──────── Listing ────────
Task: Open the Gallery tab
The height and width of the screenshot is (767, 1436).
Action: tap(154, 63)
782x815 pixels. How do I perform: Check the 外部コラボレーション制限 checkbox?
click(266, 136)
────────
──────── Listing ────────
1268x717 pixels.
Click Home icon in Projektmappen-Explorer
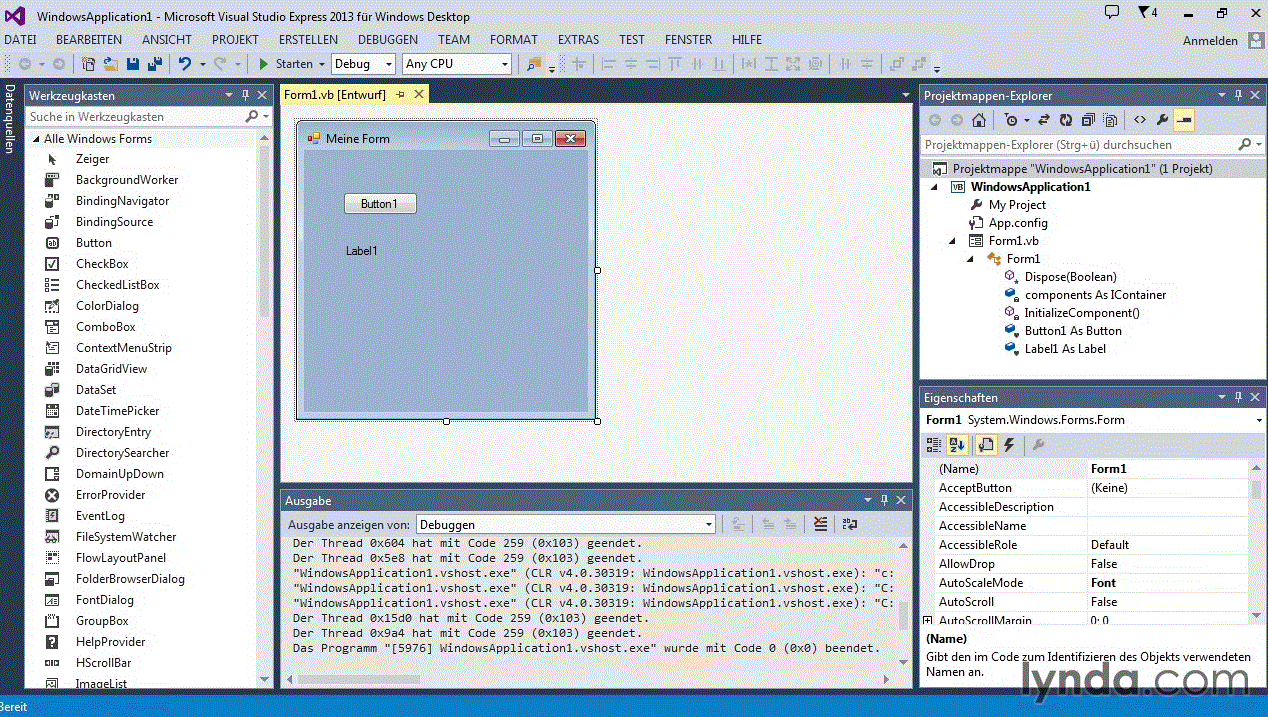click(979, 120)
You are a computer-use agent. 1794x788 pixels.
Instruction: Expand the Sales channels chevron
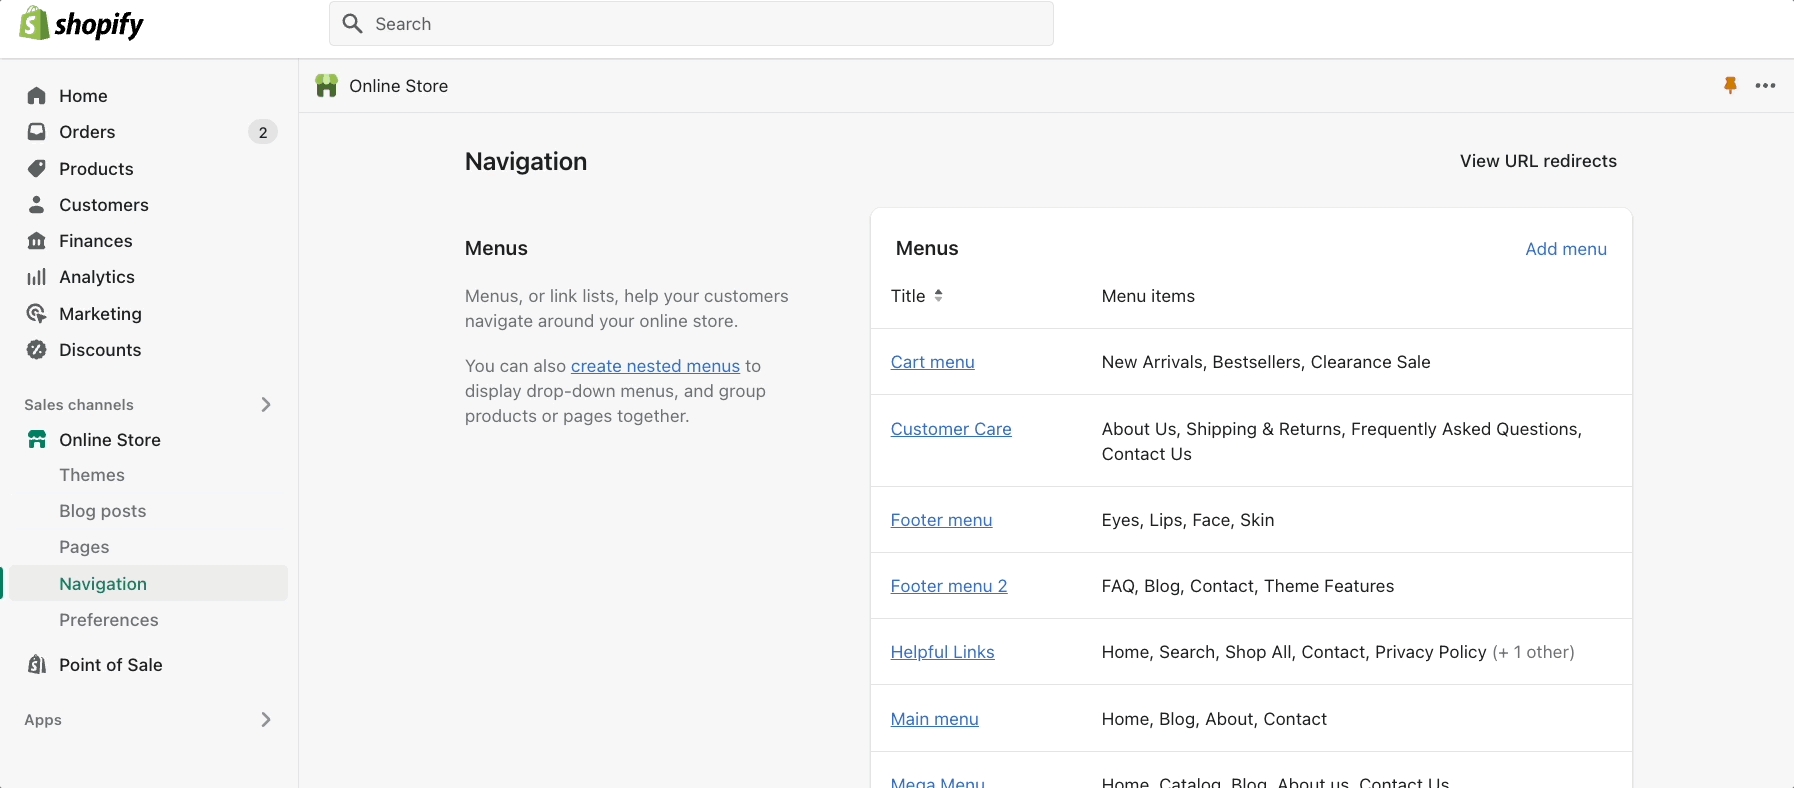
────────
[What is being asked]
Rewrite the items between the lines holding "Task: Open the Gallery tab" and "click(266, 136)", inclusive, requests included. Shift each coordinate in the answers by adding 65 to it.

[Answer for the task]
Task: Open the Gallery tab
The height and width of the screenshot is (767, 1436).
Action: tap(219, 128)
782x815 pixels. How do I perform: Check the 外部コラボレーション制限 checkbox?
click(331, 201)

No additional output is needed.